Cybersecurity is the process of protecting information by preventing, detecting, and responding to cyber breaches. A cyber breach is a loss of unauthorized access to, or disclosure of personal information, through a cyber-attack or an operational failure. The ACLT takes steps to identify, assess, and mitigate risks associated with cybersecurity. ACLT has implemented measures designed to secure personal data from accidental loss and from unauthorized access, use, alteration, and disclosure (such as identity and access management, password rotation, access control monitoring, and leading firewall technologies). Personal data provided to ACLT in
accordance with this policy will be encrypted in transit. If a cyber breach results in the release of Personally Identifiable Information, the ACLT will report to the Privacy Commissioner of Canada and notify the affected individuals. Refer to the section on Addressing a Data Breach below.
To address any forms of data breach, the ACLT has a privacy log incident form. The form addresses the following information/questions:
• Date and time of the incident: When did the incident occur?
• Description of the incident: What exactly happened? What personal information was compromised?
• Cause of the incident: What triggered the incident? For example, was it an external attack, internal error, technical issue, etc.?
• Actions taken in response to the incident: What was done to mitigate the effects of the incident? Was there notification to the affected individuals or the Privacy Commission?
• Effects of the incident: What were the effects on the individuals involved and the organization?
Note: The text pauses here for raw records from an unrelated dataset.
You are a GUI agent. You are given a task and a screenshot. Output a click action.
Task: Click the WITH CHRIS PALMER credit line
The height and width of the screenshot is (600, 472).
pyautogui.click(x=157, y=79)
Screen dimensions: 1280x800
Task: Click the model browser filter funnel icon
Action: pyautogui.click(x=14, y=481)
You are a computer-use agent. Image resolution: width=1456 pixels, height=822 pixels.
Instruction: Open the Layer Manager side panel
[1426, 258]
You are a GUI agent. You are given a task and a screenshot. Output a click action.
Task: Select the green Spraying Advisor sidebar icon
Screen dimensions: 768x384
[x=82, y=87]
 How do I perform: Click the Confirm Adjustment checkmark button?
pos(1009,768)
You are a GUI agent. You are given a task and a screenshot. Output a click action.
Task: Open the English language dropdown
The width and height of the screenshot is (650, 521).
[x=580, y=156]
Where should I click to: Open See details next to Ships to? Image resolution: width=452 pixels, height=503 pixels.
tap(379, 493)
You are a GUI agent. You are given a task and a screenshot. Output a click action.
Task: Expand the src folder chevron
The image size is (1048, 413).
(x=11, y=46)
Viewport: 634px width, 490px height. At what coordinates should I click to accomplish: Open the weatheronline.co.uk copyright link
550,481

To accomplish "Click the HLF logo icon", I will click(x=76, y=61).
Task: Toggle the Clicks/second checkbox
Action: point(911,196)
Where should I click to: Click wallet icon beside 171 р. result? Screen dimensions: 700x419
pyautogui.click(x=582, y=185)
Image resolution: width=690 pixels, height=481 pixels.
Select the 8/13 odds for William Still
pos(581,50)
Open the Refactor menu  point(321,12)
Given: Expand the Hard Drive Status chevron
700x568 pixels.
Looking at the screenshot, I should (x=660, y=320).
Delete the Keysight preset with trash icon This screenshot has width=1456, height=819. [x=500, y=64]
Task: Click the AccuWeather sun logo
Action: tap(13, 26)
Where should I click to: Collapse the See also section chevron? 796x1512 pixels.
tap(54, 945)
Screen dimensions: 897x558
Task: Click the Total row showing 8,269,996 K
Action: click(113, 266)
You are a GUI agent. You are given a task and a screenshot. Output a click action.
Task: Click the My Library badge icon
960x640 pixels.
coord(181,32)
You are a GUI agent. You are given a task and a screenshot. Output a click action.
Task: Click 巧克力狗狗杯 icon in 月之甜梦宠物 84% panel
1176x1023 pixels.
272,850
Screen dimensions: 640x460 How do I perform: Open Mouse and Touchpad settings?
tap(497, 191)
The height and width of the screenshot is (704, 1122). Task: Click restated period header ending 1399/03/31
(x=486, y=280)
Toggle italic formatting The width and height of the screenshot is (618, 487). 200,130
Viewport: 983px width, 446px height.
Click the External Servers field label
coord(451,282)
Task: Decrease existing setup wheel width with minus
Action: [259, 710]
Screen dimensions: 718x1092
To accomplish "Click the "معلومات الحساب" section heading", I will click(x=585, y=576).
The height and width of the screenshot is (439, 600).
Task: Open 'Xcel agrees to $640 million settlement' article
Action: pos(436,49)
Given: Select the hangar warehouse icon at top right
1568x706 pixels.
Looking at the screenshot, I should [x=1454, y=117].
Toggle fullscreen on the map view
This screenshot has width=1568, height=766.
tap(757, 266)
Were there any legal, financial, or reputational consequences?
• Actions taken to prevent similar incidents in the future: What changes were made after the incident to prevent a similar event from happening again?
To ensure that personal information is collected, used, stored, and disclosed in a manner that complies with applicable privacy legislation, ACLT conducts a Privacy Impact Assessment (PIA) for any new or significantly modified initiatives, systems, or processes that involve personal information. The PIA helps identify potential privacy risks and implement safeguards to reduce or eliminate those risks. This proactive approach supports ACLT’s commitment to privacy, transparency, and accountability. A copy of the PIA template used by ACLT is included as Appendix A of the Privacy Procedures.